All the same, we weren't at all in a hurry to hear of the new "Miss Evans."
CHAPTER III.
"ROSEBUDS."
| "To one who has been long in city pent, |
| 'Tis very sweet to look into the fair |
| And open face of heaven." |
| Keats' Sonnets. |
suppose it is true, as older people say, that things very seldom turn out as one expects. Sometimes they are not so bad as one feels sure they will be—and very often, or almost always, they are not so nice as one has thought they would be, if one has been fancying and picturing a great deal about them. And any way, they are never quite what one expects. I am beginning to find this out for myself now—looking back, I can recollect very few nice things in my life that have turned out as nice as I had imagined them. But of these few, Rosebuds was one, and that has made me always remember with particular distinctness all about our first acquaintance with the dear little place. I think I could tell everything about our arrival there, exactly how each room looked, and what we had for tea—oh, how hungry we were that first evening! and I seem to feel again the feeling of the snowy white sheets and the sort of faint hay-ey—Tib said it was lavender—scent in our beds when we got into them that first night—very tired, but very happy.

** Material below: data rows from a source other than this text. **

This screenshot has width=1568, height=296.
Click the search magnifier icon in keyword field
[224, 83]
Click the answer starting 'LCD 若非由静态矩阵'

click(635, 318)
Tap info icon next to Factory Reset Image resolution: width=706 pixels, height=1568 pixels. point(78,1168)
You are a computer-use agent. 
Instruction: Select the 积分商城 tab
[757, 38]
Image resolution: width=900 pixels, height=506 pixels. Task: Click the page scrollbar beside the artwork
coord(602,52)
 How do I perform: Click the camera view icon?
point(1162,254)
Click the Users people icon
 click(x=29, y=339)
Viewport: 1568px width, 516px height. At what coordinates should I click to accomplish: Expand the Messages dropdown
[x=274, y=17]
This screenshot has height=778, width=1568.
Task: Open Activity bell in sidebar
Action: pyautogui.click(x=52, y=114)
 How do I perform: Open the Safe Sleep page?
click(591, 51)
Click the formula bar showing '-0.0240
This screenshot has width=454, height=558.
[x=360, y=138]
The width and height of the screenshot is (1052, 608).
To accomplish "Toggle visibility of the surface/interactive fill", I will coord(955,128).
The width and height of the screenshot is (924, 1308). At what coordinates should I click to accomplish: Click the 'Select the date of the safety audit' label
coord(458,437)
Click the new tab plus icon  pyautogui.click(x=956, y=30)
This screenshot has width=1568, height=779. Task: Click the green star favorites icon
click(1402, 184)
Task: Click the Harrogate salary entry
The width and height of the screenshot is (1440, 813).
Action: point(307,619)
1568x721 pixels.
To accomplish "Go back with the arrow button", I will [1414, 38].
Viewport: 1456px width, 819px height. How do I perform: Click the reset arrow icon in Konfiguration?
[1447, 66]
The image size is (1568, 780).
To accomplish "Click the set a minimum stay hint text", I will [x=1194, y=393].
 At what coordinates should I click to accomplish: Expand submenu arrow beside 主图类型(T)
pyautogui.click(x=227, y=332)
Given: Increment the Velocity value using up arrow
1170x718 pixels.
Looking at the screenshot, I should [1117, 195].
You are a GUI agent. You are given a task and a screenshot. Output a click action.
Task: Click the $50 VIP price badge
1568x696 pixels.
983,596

What plans we made for the next day—how we settled to get up with the sun, to ramble about and see everything—and how, after all, we slept, of course, much later than usual! Still, it was a delicious waking. Do you know how beautiful a first waking in the real country is when you have been a long time in London? There is a sort of clear stillness in the air that you can feel, and then a cock crows—with quite a different crow from the poor London cocks, I always think, and hens cluck a little, just under your window perhaps; or, best of all, a turkey gobble-wobbles and some ducks quack—perhaps there is a rush of all together if your window happens to be not far from the poultry-yard, and the girl is coming out with the creatures' breakfast—and further off you hear a moo from some cows, and nearer, and yet more distant, the clear sweet notes of the ever busy little birds as they pass by on their way up to who knows where? Oh, it is too delicious—and when you hear all those sounds, as you are lying there still dreamy and sleepy, there is a sort of strangeness and fairy-ness—I must make up that word—that makes you think of Red Riding-hood setting off in the early morning to her grandmother's cottage, or of the little princess who went to live with the dwarfs to keep house for them.
But I must come back to the evening before—the evening, that is to say, of our arrival at Rosebuds. It had been a pouring wet day when we left London (it went on pouring till we were only about half-an-hour from our journey's end); and just at the last moment grandpapa had got a telegram which stopped his coming with us. He grumbled a little, but I don't think he had been looking forward with much pleasure to the journey in our company, and though we thought it our duty to look grave, and Tib said gently, "What a pity!" I don't think we minded much either. Indeed, to tell the real truth—and it isn't any harm telling it in here, as grandpapa will never see this story—I think it was his not being with us, and our feeling so lovelily free and unafraid, that made that first evening at Rosebuds so delightful.